Welfare and Democracy in Latin America: The Development, Crises and Aftermath of Universal, Dual and Exclusionary Social States (Draft)



Citizenship in Latin America, be it civil, political or social has been elusive and fragile throughout its 20th century history. Coerced and semi coerced labor along racial lines in the late 19th and early 20th century, extreme levels of inequality, a centralist and patrimonialistic institutional and cultural tradition and elites that regarded themselves as subjects of privilege rather than citizens with equal rights and duties, conspired to create states that rarely considered the fate of the people. Only when the oligarchic states broke down and gave way to the need for a modern bureaucracy and a modern state and then to a new development model and to something approximating mass politics (not necessarily neither usually mass democracies) did a social dimension of the state emerge. Among the three processes mentioned–the development of modern states and bureaucracies, the emergence of a new development model and mass politics with democratic interludes–the first two processes were, in this early stage, definitely more important in defining and shaping the social states of Latin America than the latter, especially if we require of the latter the connotation not merely of mass politics but also a resemblance to democratic mass politics.

Indeed, the history of the Latin American developmental social state is the history of Statecraft and of the Import Substitution Model and its political manifestations, mostly authoritarian and corporatist, but rarely democratic.
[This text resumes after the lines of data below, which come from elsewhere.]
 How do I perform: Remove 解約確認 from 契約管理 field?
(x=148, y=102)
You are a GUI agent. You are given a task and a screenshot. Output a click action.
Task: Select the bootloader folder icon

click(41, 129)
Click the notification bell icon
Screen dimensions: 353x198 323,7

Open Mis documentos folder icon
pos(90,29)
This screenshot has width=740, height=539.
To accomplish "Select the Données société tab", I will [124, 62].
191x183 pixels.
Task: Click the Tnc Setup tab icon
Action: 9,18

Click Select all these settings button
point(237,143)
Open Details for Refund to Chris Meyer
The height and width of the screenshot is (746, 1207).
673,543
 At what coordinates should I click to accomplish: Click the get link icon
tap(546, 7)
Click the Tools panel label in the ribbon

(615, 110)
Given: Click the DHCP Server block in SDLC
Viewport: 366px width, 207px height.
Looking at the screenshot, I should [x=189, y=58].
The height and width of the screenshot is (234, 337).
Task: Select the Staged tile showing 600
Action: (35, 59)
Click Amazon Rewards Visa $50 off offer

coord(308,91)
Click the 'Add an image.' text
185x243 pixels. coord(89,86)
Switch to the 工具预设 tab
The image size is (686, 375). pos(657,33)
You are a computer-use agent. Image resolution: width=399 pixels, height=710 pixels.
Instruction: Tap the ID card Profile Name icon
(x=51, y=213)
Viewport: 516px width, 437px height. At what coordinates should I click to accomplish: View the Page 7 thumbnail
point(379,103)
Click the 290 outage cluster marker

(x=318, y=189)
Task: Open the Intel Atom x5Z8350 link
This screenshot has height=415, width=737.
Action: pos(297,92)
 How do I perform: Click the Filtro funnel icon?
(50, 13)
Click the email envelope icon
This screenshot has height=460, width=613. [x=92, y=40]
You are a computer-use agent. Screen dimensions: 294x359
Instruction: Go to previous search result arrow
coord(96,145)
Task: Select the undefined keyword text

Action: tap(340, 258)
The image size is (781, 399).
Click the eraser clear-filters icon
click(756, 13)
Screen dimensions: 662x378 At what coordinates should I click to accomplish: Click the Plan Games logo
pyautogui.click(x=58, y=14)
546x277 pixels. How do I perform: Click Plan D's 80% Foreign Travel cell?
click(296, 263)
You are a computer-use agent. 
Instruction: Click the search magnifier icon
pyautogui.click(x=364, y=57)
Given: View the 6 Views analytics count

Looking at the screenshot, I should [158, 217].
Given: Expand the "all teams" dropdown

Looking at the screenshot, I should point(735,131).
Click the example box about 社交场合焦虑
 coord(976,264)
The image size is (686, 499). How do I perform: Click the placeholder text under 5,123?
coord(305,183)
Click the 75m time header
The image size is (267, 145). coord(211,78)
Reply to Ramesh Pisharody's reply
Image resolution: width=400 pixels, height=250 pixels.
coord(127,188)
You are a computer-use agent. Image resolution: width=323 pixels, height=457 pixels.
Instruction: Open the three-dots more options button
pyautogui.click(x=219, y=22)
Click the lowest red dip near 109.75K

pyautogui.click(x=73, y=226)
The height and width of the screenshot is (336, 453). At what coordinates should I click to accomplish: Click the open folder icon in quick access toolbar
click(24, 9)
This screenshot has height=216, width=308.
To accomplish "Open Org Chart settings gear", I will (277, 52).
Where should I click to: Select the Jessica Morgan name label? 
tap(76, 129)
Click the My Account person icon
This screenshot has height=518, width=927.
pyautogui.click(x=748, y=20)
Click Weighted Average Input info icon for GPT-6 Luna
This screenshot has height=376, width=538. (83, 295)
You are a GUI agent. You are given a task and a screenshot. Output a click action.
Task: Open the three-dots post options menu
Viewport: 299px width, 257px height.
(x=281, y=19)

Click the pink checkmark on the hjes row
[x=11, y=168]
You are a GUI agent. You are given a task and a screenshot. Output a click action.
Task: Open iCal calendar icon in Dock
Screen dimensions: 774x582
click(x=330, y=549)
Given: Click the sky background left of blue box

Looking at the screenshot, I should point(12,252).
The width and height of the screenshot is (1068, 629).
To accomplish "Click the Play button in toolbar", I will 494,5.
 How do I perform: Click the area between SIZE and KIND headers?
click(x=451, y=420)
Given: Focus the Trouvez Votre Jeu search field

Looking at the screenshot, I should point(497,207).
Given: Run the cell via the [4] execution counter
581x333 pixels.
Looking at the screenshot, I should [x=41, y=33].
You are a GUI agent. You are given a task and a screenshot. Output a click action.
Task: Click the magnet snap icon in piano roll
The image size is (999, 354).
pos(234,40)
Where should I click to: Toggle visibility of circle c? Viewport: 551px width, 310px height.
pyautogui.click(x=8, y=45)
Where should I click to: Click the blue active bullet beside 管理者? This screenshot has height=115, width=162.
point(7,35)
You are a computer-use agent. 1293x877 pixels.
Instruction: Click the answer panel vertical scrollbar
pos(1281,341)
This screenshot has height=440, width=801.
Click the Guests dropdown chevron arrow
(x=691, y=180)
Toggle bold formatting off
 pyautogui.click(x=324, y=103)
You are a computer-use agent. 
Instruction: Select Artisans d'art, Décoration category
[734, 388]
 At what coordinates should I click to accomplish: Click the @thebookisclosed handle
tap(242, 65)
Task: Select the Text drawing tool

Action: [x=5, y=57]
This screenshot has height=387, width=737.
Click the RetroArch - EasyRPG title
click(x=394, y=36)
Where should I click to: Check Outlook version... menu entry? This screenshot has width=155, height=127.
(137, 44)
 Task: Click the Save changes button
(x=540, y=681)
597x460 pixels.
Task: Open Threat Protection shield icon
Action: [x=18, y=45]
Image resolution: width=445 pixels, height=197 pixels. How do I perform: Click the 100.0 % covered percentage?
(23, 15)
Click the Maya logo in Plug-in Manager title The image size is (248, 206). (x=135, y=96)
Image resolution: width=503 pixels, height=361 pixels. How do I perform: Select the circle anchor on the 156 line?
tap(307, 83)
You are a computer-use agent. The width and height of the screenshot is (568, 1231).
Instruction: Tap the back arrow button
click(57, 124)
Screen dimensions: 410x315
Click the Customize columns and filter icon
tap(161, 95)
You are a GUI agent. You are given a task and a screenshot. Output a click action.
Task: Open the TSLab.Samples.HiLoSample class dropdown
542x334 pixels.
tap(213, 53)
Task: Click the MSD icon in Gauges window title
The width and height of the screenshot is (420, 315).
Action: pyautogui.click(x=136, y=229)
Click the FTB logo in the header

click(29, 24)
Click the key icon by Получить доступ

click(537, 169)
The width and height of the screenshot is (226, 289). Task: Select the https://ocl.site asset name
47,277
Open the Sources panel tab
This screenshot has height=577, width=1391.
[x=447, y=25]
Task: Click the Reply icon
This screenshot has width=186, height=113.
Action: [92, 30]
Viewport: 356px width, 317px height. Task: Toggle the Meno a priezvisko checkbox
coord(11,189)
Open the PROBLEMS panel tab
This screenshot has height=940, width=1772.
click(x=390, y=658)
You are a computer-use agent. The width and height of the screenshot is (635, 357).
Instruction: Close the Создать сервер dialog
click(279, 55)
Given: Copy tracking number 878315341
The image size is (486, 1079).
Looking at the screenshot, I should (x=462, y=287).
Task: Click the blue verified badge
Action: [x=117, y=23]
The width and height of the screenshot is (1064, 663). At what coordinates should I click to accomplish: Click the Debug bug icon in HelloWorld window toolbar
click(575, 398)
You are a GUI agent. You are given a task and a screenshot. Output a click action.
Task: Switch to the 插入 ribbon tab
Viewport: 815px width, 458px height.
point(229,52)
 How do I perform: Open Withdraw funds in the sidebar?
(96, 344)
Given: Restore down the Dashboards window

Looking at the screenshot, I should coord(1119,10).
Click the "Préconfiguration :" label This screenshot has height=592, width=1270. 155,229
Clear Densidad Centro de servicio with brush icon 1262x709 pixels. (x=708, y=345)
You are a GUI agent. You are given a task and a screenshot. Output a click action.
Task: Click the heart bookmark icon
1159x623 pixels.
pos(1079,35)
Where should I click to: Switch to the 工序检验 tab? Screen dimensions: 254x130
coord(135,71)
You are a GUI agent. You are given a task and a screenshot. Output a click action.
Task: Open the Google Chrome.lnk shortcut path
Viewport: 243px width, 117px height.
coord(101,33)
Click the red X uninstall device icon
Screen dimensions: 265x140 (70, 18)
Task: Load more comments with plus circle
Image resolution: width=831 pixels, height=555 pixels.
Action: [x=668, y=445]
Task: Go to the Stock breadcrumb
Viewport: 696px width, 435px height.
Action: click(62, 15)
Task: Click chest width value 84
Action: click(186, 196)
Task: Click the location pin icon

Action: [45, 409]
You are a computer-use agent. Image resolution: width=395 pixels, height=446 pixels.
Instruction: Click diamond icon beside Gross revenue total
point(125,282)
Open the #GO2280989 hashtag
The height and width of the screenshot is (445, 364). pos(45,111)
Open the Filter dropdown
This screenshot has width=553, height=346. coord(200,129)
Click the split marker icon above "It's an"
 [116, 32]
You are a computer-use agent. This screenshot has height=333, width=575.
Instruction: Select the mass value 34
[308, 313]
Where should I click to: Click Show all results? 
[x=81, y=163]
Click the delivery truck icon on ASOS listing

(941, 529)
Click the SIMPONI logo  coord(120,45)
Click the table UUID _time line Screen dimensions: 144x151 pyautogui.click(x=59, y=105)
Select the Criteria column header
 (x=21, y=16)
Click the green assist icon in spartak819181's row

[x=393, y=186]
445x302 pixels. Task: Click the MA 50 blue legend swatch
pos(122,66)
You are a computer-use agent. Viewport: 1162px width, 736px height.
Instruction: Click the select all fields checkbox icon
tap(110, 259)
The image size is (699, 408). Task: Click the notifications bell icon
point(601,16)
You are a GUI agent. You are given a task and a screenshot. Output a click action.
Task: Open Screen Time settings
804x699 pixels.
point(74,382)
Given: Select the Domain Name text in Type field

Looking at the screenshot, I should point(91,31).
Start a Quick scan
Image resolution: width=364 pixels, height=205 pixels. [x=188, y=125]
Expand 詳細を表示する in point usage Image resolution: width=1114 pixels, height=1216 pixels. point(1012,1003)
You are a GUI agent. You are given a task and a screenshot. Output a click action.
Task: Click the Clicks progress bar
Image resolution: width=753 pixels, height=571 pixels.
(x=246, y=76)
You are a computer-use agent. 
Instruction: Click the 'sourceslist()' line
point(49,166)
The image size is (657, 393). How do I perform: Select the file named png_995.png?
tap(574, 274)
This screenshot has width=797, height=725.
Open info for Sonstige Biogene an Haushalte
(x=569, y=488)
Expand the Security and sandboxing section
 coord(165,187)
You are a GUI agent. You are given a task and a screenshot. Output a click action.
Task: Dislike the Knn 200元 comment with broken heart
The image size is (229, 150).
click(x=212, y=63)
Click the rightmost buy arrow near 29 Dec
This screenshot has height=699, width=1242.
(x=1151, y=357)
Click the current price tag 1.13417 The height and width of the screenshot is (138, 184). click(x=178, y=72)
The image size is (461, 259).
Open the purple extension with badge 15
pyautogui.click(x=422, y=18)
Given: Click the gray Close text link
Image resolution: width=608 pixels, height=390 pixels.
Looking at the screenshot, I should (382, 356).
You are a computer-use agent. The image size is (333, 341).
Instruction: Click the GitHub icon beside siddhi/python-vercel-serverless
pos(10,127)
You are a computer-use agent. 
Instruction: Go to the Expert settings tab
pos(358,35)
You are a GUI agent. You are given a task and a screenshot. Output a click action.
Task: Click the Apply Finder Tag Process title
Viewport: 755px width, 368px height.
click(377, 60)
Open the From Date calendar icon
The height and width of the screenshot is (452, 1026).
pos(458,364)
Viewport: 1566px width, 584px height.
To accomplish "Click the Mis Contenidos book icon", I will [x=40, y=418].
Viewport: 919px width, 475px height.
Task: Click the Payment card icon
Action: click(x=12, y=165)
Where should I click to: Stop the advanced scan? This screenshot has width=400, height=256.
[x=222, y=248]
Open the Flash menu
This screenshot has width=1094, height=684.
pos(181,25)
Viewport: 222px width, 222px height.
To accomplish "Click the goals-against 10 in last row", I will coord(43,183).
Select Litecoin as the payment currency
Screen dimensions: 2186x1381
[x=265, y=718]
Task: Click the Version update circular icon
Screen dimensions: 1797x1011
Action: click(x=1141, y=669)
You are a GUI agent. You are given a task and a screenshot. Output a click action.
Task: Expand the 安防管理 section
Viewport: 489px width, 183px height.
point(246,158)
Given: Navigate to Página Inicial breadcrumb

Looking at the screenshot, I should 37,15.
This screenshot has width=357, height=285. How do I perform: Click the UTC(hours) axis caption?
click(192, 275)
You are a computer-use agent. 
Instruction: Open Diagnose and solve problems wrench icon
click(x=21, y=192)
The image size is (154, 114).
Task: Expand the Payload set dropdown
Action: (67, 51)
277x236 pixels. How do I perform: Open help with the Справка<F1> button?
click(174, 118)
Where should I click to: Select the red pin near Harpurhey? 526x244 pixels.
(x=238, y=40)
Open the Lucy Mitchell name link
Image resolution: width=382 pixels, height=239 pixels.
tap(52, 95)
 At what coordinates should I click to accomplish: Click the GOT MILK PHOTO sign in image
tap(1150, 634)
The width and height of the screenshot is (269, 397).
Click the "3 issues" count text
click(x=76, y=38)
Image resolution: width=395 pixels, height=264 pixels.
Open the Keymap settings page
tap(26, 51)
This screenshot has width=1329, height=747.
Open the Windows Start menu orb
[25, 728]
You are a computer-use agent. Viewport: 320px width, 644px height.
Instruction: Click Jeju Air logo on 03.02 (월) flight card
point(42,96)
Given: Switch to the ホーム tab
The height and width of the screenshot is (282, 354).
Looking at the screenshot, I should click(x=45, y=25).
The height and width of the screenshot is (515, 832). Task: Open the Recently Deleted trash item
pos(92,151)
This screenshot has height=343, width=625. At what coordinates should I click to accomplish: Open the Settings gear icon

It is more the history of elite accommodation, elite’s state building and elite’s attempts to co-opt and control non-elite sectors than a history of popular achievements and shaping from below. This does not mean that social and labor organizations, parties, and popular struggles played no role in the building and especially in the expansion of the region social states, but rarely were popular based political and social actors seated at the driver’s seat. They were, yes, in some cases central coalitional partners of the populist regimes of the 30s, 40s and 50s, but under diverse forms of cooptation, clientelism and patrimonialism, and they entered the system rarely as a unified grass roots movement, but rather as fragmented narrow lobbying forces.

This paper is first going over some basic quantitative data with the single purpose of suggesting the relevance of the democracy-welfare hypothesis regarding social policy effort. Secondly the author delves in depth into the development of the Social States, linking such development to the characteristics of their Import Substitution models and the politics of specific countries. A typology that defines three different groups of social states in Latin America is being proposed and the author try to unveil de political and developmental determinants of their emergence and expansion until the 1970s, when the ISI model broke down and the political regimes of the most advanced social state changed drastically. Finally an analyses of the social state transformation in the last two decades and a half is undertaken, looking at the era of neglect in the eighties and the liberal turn of the nineties with an emphasis on social security reform. In that section Filgueira attempt to show how democratic policies had both a positive effect (moderating the liberal character of reform) and a negative effect (allowing for the persistence of privileged groups within the system).